During the first six months of 2021, 120 million tonnes were transhipped through the Port of Antwerp, an increase of 5% compared with the same period last year and status quo compared to 2019, despite the impact of the ongoing pandemic. Transhipments with the UK and Ireland also show positive figures; the expanded shortsea connections in response to Brexit are proving effective.
Conventional breakbulk grows by 41,2% compared to 2020 and equals the throughput of the first 6 months of 2019. The throughput of iron and steel, the main goods group in this segment, increased by 37,8% due to a peak in the supply of steel. RoRo also did very well in 2021 and increased by 22% compared to the first half of 2020.
Containers are the only cargo type that has continuously grown since 2014, up by 4,3% in the first half of the year compared to 2020 and by 3,9% compared to 2019 (in tonnes).
Dry bulk transhipment increased by 7,5% but there are fluctuations because some products, such as fertilisers, are seasonal. Liquid bulk grew slightly by 1,3% compared to 2020 but decreased by 6,1% compared to 2019. In May, the volume of fuels was the highest since October last year, while the transhipment of chemicals increased by 8,9% compared to 2020. Demand for chemicals is booming globally due to the recovery in industrial production and is exceeding pre-pandemic levels.
Brexit: growth in a declining market
With an annual cargo flow of around 15 million tonnes, the United Kingdom is the third largest maritime trade partner for the port of Antwerp. The start of Brexit at the beginning of this year therefore created major challenges due to increased administrative complexities and more controls, which resulted in congestion, longer transit times and higher costs. As a result, the flow of goods between the EU and the UK is decreasing. Despite these difficult conditions, however, the port of Antwerp recorded growth in total throughput of 11,1% with the UK and 12,1% with Ireland in the first half of the year compared to the same period in 2020.

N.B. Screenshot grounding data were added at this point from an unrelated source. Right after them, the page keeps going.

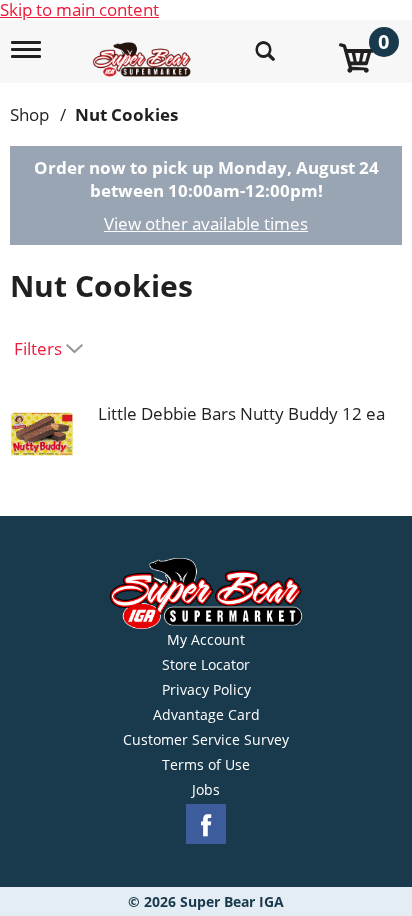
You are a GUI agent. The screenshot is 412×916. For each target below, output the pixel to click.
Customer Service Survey (206, 740)
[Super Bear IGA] (144, 48)
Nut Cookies (126, 114)
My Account (206, 640)
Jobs (206, 790)
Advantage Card (206, 715)
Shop (29, 114)
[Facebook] (206, 824)
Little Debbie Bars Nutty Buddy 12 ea (241, 413)
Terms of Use (206, 765)
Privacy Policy (206, 690)
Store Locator (206, 665)
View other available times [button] (206, 223)
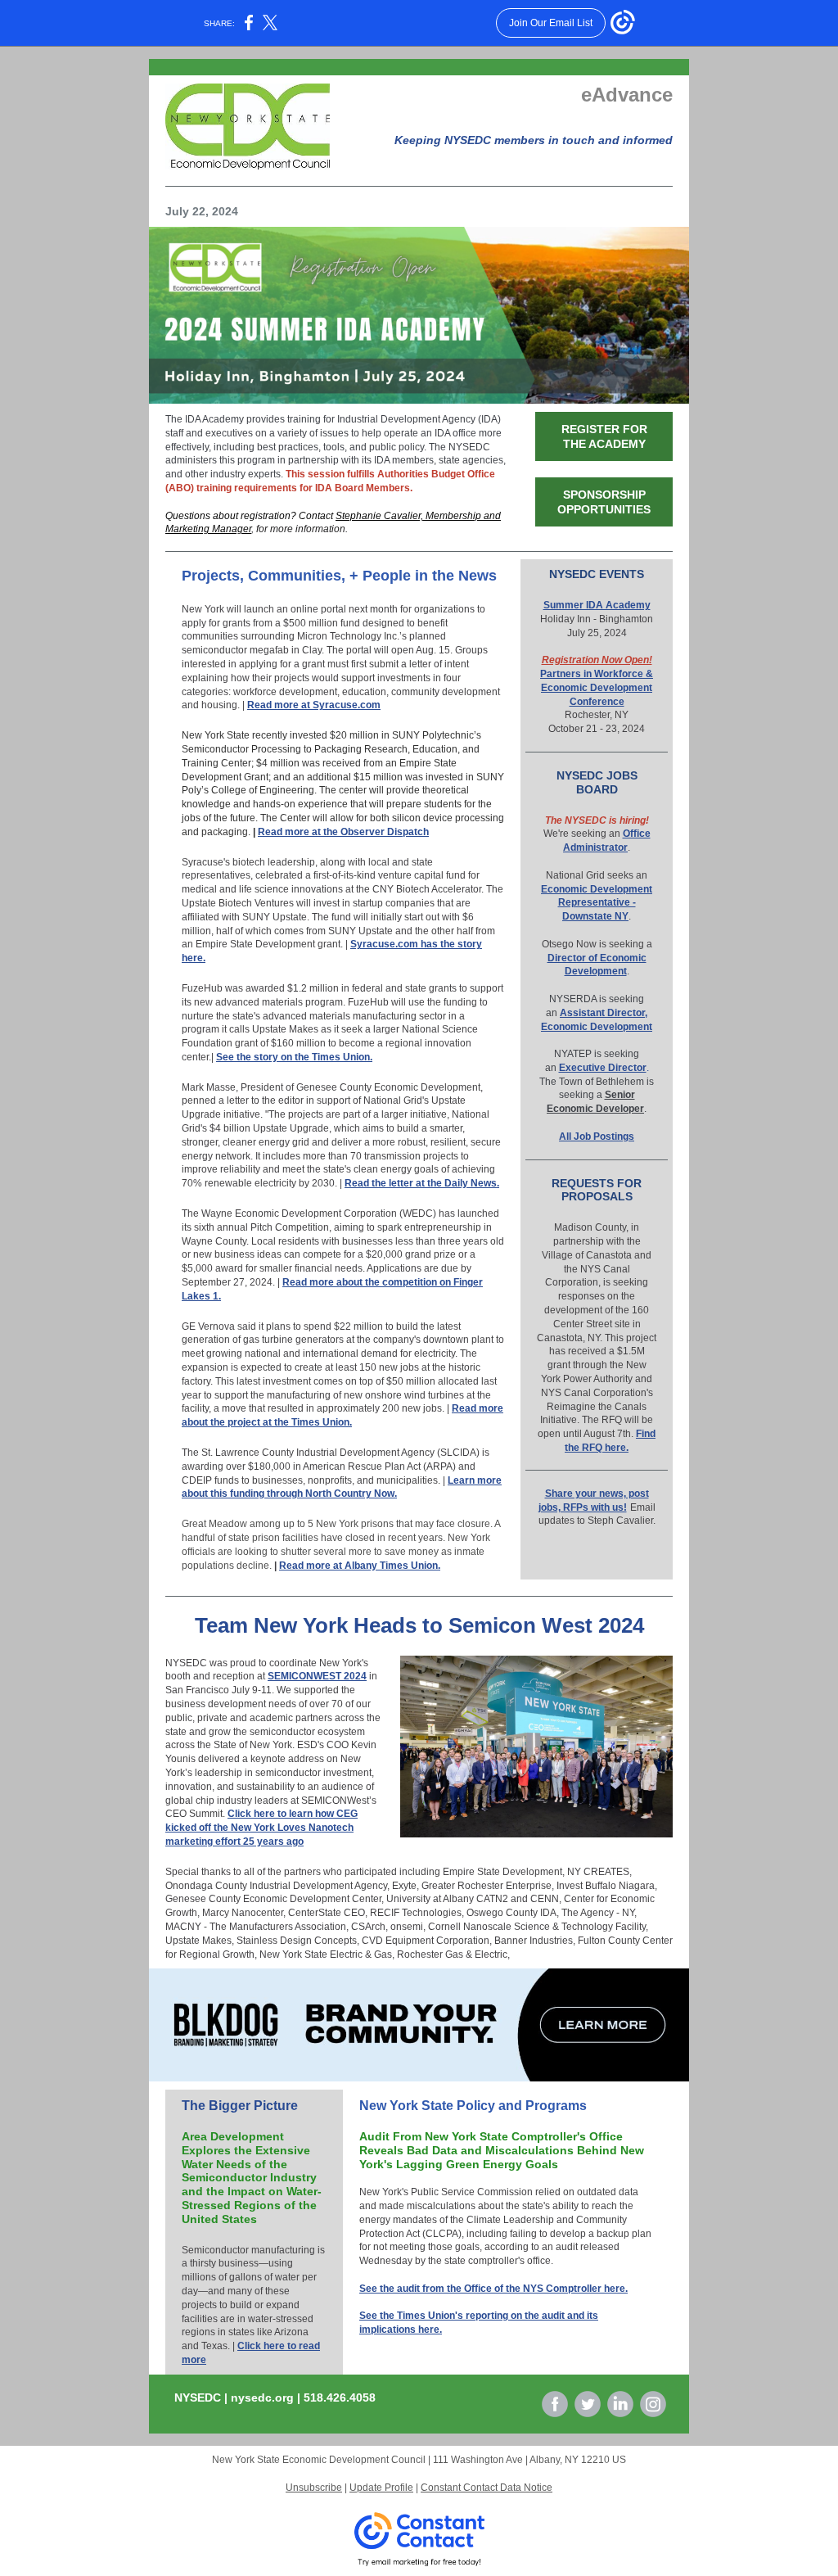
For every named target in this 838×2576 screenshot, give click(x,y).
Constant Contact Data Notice (486, 2487)
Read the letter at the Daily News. (422, 1183)
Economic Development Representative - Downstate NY (596, 903)
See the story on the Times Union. (294, 1057)
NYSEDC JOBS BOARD (597, 782)
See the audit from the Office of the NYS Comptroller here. (493, 2288)
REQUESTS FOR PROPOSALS (597, 1190)
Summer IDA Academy (597, 605)
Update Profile (381, 2487)
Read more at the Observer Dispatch (343, 832)
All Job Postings (596, 1136)
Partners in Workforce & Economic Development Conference (596, 687)
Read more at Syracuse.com (314, 705)
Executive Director (603, 1067)
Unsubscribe (314, 2487)
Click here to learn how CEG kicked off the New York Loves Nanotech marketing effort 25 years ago (261, 1827)
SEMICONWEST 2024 (317, 1676)
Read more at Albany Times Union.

In preparation for the Brexit, Port of Antwerp has put all its efforts into further expanding short sea connections with the UK and Ireland in order to achieve the modal shift from ferry to container transport. Five years after the ‘Leave’ vote, the port of Antwerp is now connected to 12 British and Irish ports, and we see that Irish importers and exporters are increasingly abandoning the land bridge over the UK and are instead opting for a direct maritime connection.
Jacques Vandermeiren, CEO Port of Antwerp: “We knew that Brexit would have major consequences for the transport of goods between Europe and the UK. By preparing ourselves well and focusing on short sea connections and LoLo cargo, we can convert the challenges into opportunities. The positive half-year figures for transhipment with the UK and Ireland confirm this. After Brexit, Antwerp wants more than ever to be the gateway between Europe and the UK and Ireland.”